What you are asked to do: Reproduce the data below exactly as written. Pictures do not belong in the copy.

-------- Input records

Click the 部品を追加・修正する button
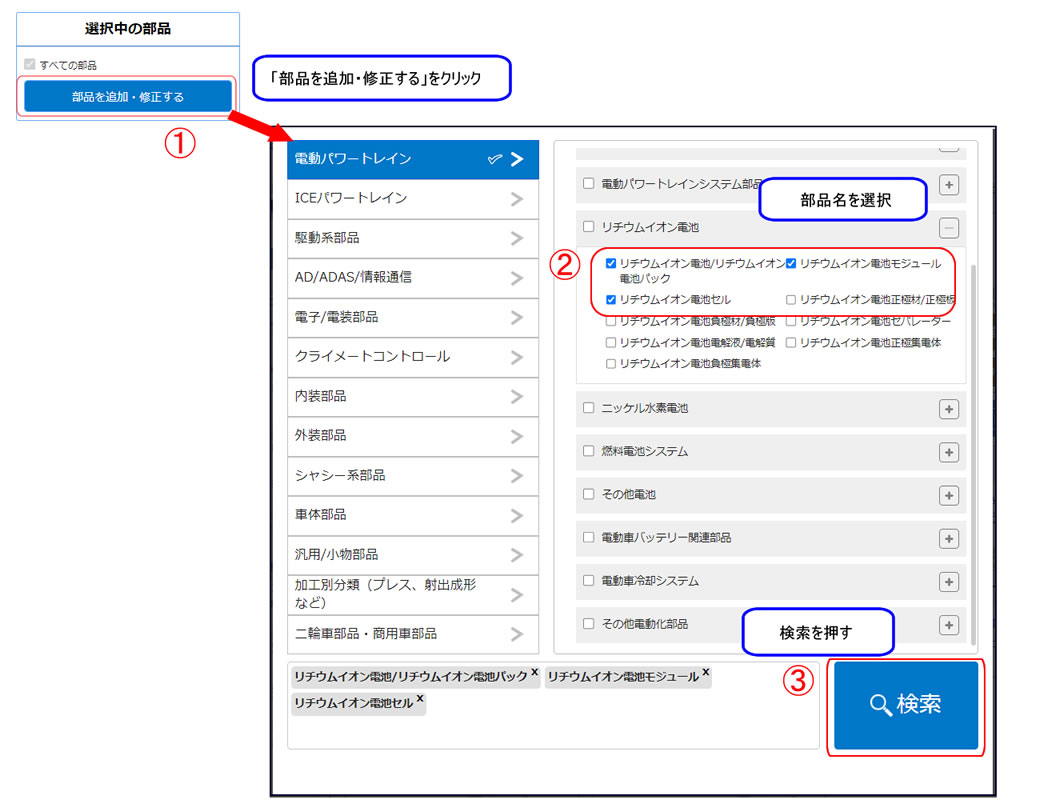(x=128, y=97)
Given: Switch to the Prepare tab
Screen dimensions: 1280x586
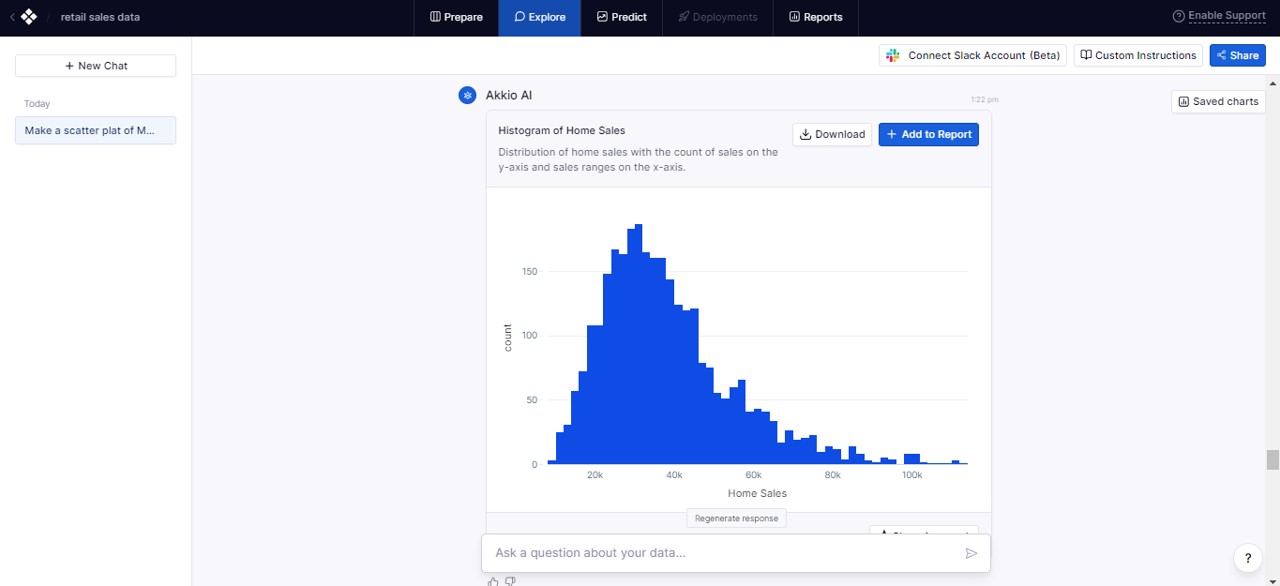Looking at the screenshot, I should pyautogui.click(x=456, y=17).
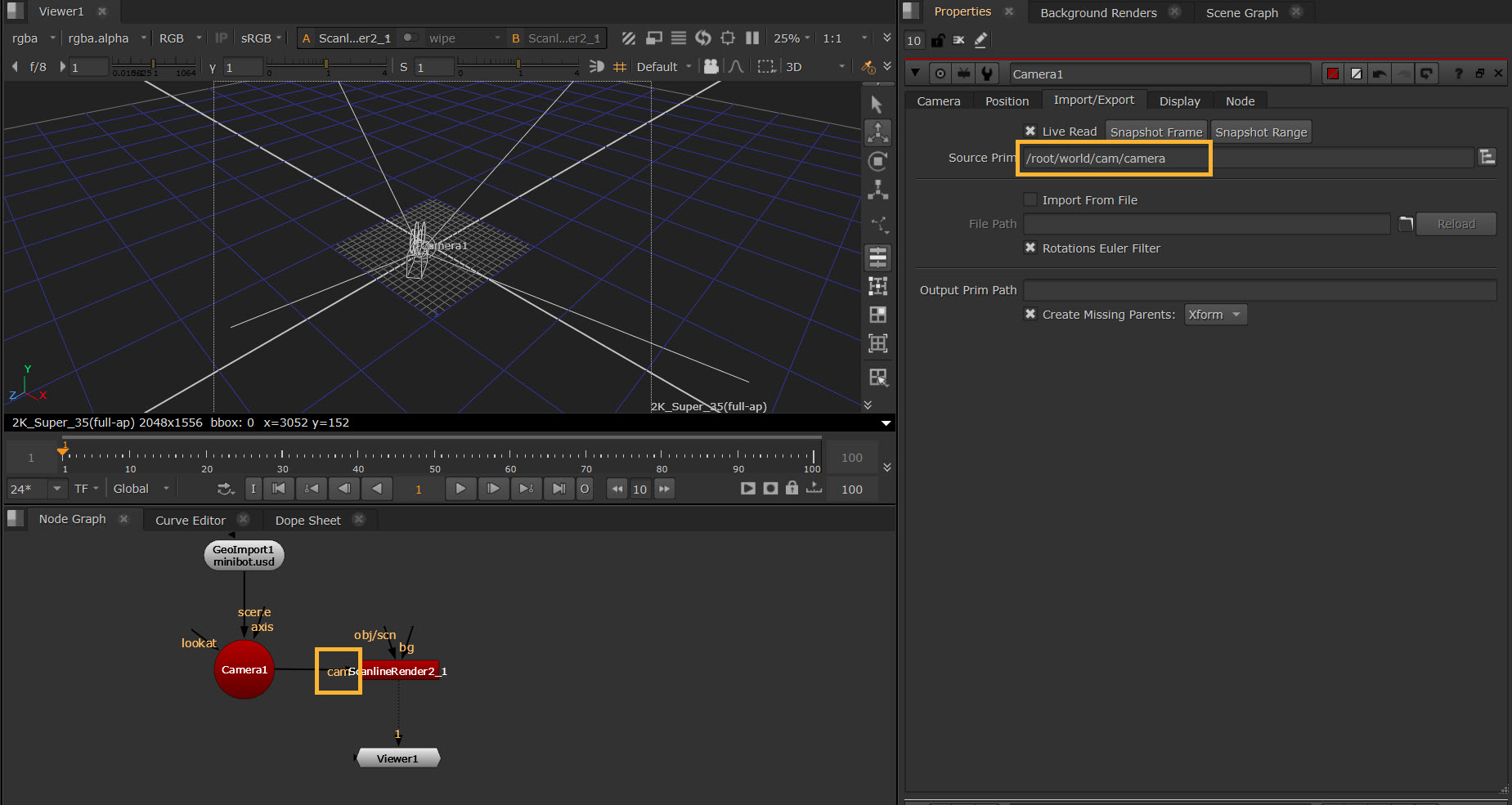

----------------

Response to this task:
Click the 部品を追加・修正する button
(x=128, y=97)
Given: Switch to the Prepare tab
Screen dimensions: 1280x586
Looking at the screenshot, I should pyautogui.click(x=456, y=17).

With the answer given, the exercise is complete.